AML Alt Tiplerinin Tedavisi

Akut promyelositik lösemi tedavisi
Akut promyelositik lösemi en çok şifa elde edilen AML tipidir. Akut promyelositik lösemi hastaları, A vitamini türevi bir madde olan all-trans retinoik asit (ATRA) ile tedavi edilir. Bu tedavi kemoterapi ile birlikte uygulanır. Bu tip lösemilerde genellikle başarıyla remisyon elde edilir. Akut promyelositik lösemi tedavsinde kullanılan bir başka ilaç arsenik trioksittir (ATO). Löseminin yinelediği veya kemoterapi ve ATRA ile kontrol altına alınamadığı hastalarda kullanılabilir.
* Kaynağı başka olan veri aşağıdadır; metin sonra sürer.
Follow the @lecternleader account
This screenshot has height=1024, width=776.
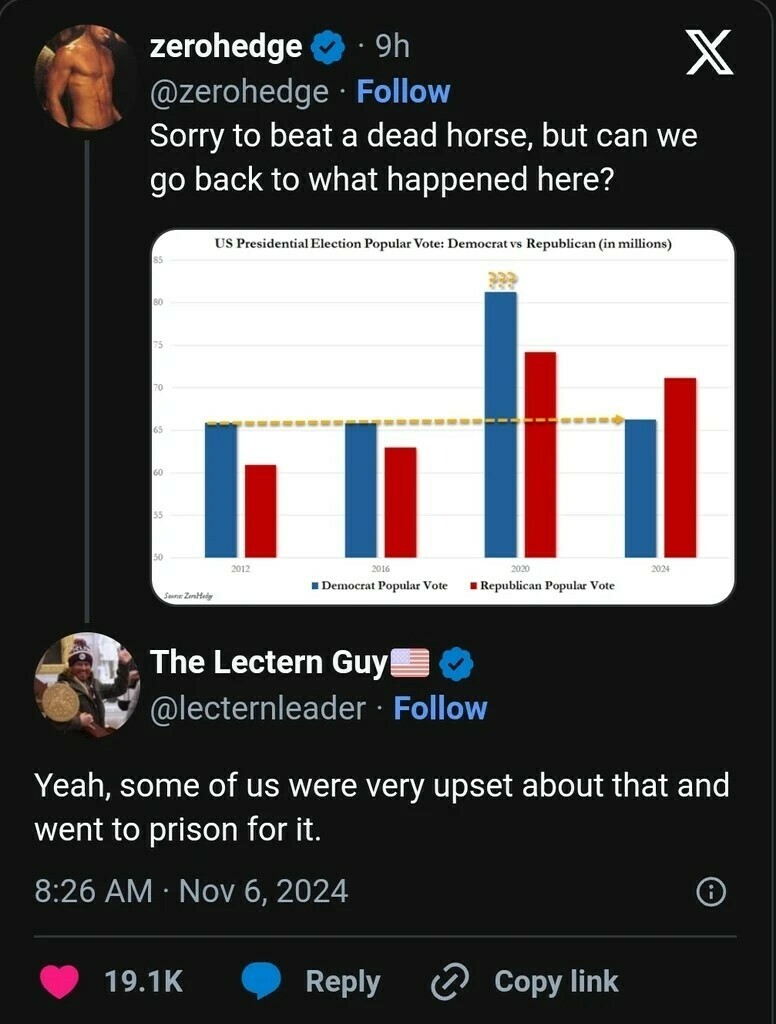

Akut Monositik Lösemi Tedavisi
AML’nin bir alt tipi olan akut monositik lösemide, lösemi hücrelerinin omurga kanalı veya beyni istila etme olasılıkları daha fazladır. Ulaşılması zor olan bu hücreleri ortadan kaldırmak için omurga kanalı içine kemoterapi uygulanır. Lumbal ponksiyon (belden sıvı alma) adı verilen bir işlemle omurga kanalına iğne ile girilir; beyin-omurilik sıvısı alınarak kemoterapi ilacı enjekte edilir. Bazen omurilik veya beyindeki büyük hücre kitlesinin ortadan kaldırılması için radyoterapi de uygulanabilir.